Ege’deki Karınca Adası’nda, kimi Çanakkale’de Osmanlı ordusu için İngiliz gemilerinin bacasından top mermisi indirmiş çarpmışmış savaş kahramanı Türkiyeli Hıristiyanları, kimi Kafkaslardan, Çukurova’dan, Erzurum’dan, Karadeniz’den kopup ülkesi için Balkanlar’da, Yemen’de, Sarıkamış’ta, İnönü’de, Afyon’da çarpışmış, bu uğurda annesini, eşini, çocuklarının ya izini yitirmiş ya da toprağa vermişlerin hikayelerini anlattı Yaşar Kemal.

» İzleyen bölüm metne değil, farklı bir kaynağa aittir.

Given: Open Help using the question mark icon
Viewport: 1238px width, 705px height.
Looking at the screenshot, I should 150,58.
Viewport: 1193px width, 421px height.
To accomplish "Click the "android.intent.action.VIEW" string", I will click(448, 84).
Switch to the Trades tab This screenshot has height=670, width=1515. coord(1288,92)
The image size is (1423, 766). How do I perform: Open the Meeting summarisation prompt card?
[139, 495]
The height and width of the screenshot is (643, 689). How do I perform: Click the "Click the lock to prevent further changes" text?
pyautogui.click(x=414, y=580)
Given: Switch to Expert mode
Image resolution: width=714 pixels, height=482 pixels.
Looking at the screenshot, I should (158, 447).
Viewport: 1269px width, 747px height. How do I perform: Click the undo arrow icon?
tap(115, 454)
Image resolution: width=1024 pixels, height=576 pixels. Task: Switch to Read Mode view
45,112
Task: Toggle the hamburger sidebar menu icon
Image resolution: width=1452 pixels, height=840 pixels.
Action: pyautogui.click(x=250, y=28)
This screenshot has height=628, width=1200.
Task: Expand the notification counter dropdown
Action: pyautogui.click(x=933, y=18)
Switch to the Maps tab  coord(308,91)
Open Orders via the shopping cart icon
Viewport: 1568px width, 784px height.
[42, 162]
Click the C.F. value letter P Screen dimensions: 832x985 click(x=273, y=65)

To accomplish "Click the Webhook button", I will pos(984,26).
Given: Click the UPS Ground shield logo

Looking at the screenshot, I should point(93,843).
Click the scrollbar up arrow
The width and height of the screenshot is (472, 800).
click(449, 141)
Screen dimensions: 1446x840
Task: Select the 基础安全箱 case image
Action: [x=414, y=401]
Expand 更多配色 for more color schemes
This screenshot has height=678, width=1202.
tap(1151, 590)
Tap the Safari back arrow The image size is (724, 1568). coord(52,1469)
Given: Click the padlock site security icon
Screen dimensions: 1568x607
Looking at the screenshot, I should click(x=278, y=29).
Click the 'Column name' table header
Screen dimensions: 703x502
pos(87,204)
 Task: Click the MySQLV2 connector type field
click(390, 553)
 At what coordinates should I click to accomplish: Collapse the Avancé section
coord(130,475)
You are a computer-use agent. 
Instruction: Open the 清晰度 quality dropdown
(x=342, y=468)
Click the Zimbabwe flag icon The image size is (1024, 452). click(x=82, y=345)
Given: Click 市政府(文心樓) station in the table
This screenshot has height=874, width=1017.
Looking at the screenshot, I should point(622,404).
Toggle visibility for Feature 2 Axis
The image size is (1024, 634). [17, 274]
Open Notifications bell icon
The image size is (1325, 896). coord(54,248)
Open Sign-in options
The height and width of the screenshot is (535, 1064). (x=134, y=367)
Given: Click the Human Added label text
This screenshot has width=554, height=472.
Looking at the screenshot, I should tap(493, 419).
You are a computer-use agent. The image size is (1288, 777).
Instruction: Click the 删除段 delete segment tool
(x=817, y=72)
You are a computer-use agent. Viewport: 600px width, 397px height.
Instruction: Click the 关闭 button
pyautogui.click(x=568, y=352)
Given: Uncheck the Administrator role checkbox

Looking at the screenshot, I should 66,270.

Kara toplumu olduğundan üç tarafı denizlerle çevrili de olsa ada ve deniz sözcücüklerinin sahillerin en kıyılarından başka sözünün pek kullanılmadığı ülkede, bir ada yarattı. Her romanda, Anadolu’nun küçük bir kopyası olduğunu gördüğümüz Karınca Adası’nda bir ütopya yaratmak yerine, gerçeğin çelikten zırhını delen daha gerçek öyküleri yazdı. İstiklal Savaşı kahramanı, madalyalı Poyraz Musa için Karınca Adası’nda insanın imi timi yokken oraya yerleşmek kolay değildi. Ağaefendi’nin sürüldüğü Yunanistan’daki paşalık, zenginlik dönemini unutamaması da… Lena Ana’nın üç oğlunun da Kurtuluş Savaşı’nda öldüğünü kabul etmeyip (Oğulları son romanda bulacaklar onu), Ankara’ya vararakMustafa KemalPaşa’nın sarayına gidip, oğullarını geri isteme ümidi de… İnsan olmanın zorluğunu, mübadelenin yarattığı toplumsal acıyla birleştirerek ele alan Yaşar Kemal, yaşadıkları topraklardan zorla göç ettirilen insanların yarattığı kültürel boşluğun nasıl çirkin bir diş çürüğü gibi üstelik vatandan ve kurtuluştan her ağız açışta görüldüğünü gösterdi. Ne göç ettirilenler artık eski benliklerine sahipti, ne de onların bıraktıklarını sahiplenmek zorunda olanlar. Herkes her şey değişmiş; değişmeyen ise göç etmemek için saklananları, yahut dayanamayıp dönenleri bulup toprağından, yurdundan koparmak isteyen bürokrasi kalmıştı. Bürokrasinin dişlilerinde amaçları sadece cennetten bir köşe olan Karınca Adası’nda komşularıyla, sevdalılarıyla, umutlarıyla, acılarıyla yaşamak olan Müslüman’ı, Hıristiyan’ı, Türk’ü, Kürt’ü, Çerkez’i, Laz’ı Türkiyelilerin ezilişini anlattı.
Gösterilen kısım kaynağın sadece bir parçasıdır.